O nome de Greta surge como o ponto-chave para se entender melhor a atual adaptação. Respeitando a história original das quatro irmãs March – que enfrentam os tempos difíceis da Guerra da Secessão norte-americana com sua juventude vivaz e os estimulantes sonhos conectados juntos ao talento de cada uma para uma determinada área das artes (Jo escreve livros e peças, Meg é atriz, Amy pinta e Beth toca piano) – Gerwig encontra uma pequena brecha para fazer brilhar sua ascendente carreira de roteirista e diretora, centrada em importantes questões do cotidiano feminino. Aos poucos e de forma sempre delicada, ela vai construindo a teia de sentimentos, paixões, frustrações e expectativas de cada uma das jovens irmãs enquanto desenvolve as suas relações com o mundo ao redor – a sempre inspiradora mãe, a tia solteirona amarga, o divertido vizinho bon vivant Laurie e seu rico avô, os jovens galãs pretês. Através de recursos técnicos proporcionados pela bela fotografia, o caprichadíssimo figurino de época e a refinada trilha sonora de Alexandre Desplat (nome recorrente nas indicações anuais para o Oscar da categoria), a roteirista e diretora explora o grande poder de interpretação de seu elenco e instiga o público com pequenos acepipes visuais na tela.
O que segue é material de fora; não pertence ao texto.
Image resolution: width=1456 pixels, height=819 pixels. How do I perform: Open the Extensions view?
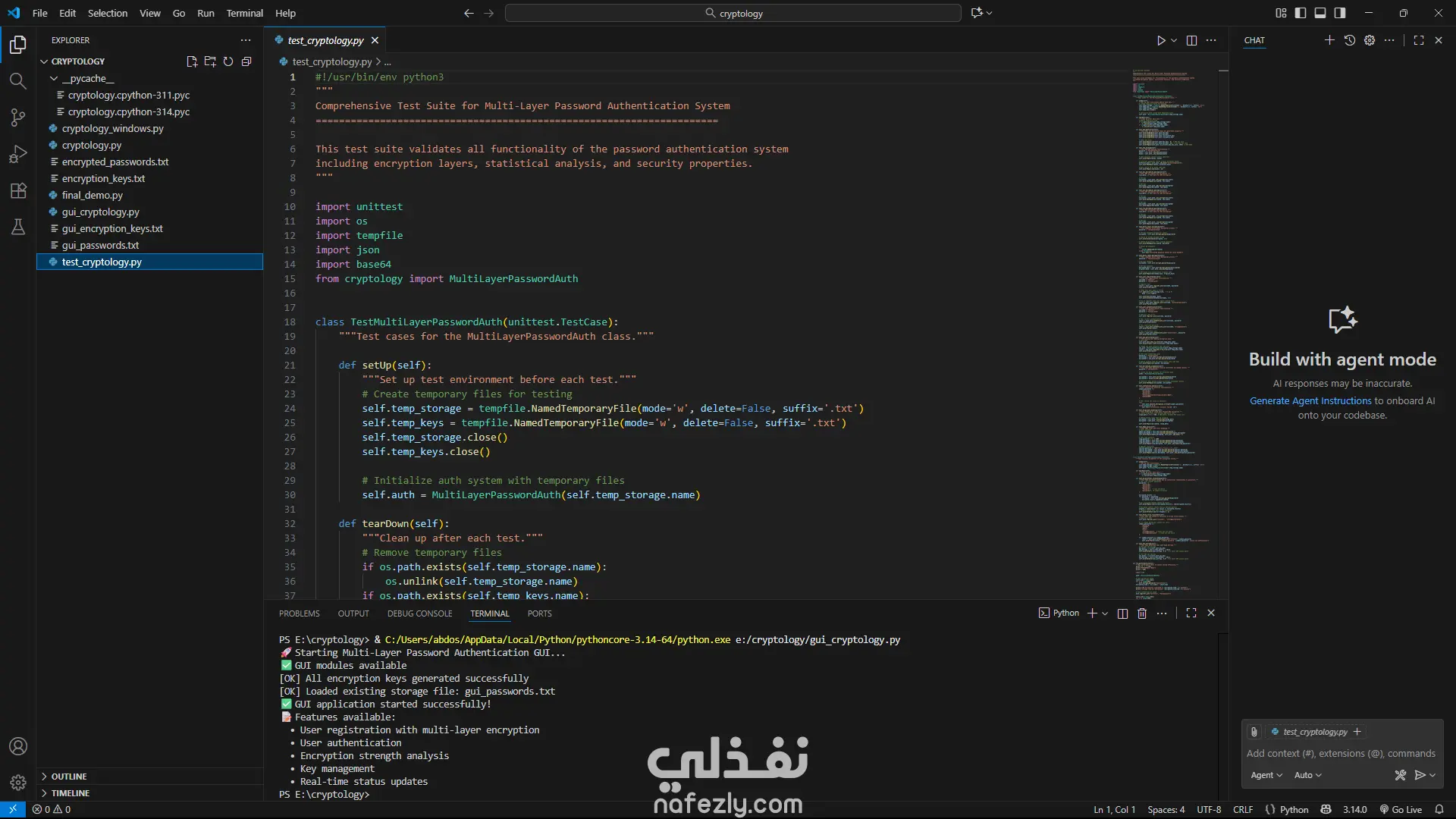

Depois de pouco mais de duas horas de projeção, o espectador sai da sala de projeção deliciado com a experiência de mais uma adaptação cinematográfica de Little Women e a certeza de que a obra que acabou de ver não é apenas mero produto de entretenimento promovido por uma indústria que vive de fagocitar constantemente as mesmas histórias bem-sucedidas de sempre. Por meio do talento de Greta, este novo Adoráveis Mulheres soa como um grande libelo feminista de meados do Século 19. Diálogos bem tramados colocam Beth, Amy, Meg e especialmente a altiva e independente Jo (Saoirse Rionan, em mais uma atuação que deve render-lhe indicação ao Oscar) fazem uma estreita conexão temporal entre os dias de hoje e a década de 1860 em uma cidade do interior dos EUA. Pequenas alfinetadas ao patriarcado (“moral não vende livros”, “a protagonista tem sempre de casar ou morrer no final”, as ideias de que o futuro de uma jovem mulher deve ser sempre decidido de acordo com o que ela deseja e não a sociedade espera ou determina e a necessidade de casamento ou constituição de uma família nunca foi tão importante assim mesmo naquela época) mostram-se necessárias e divertem enquanto Ronan (no papel de Jo, espécie de alter-ego da autora da história) segue brilhando, costurando os personagens e situações ao redor e fechando com maestria a trama em seu encerramento.

Talvez com outro roteiro e outros atores sob outra direção, o filme tivesse rumos diferentes e tornado algo desnecessário. Este Adoráveis Mulheres, entretanto, firma-se como uma adorável história ainda contemporânea sobre quatro jovens demasiadamente adoráveis.

Adoráveis Mulheres (Little Women, EUA, 2019). Direção e roteiro: Greta Gerwig. Roteiro: Saoirse Ronan, Emma Watson, Florence Pugh, Eliza Scanlen, Laura Dern, Timothée Chalamet, Meryl Streep, Louis Garrel. Sony Picutres. 135 minutos. Estreia nos cinemas brasileiros: 9 de janeiro.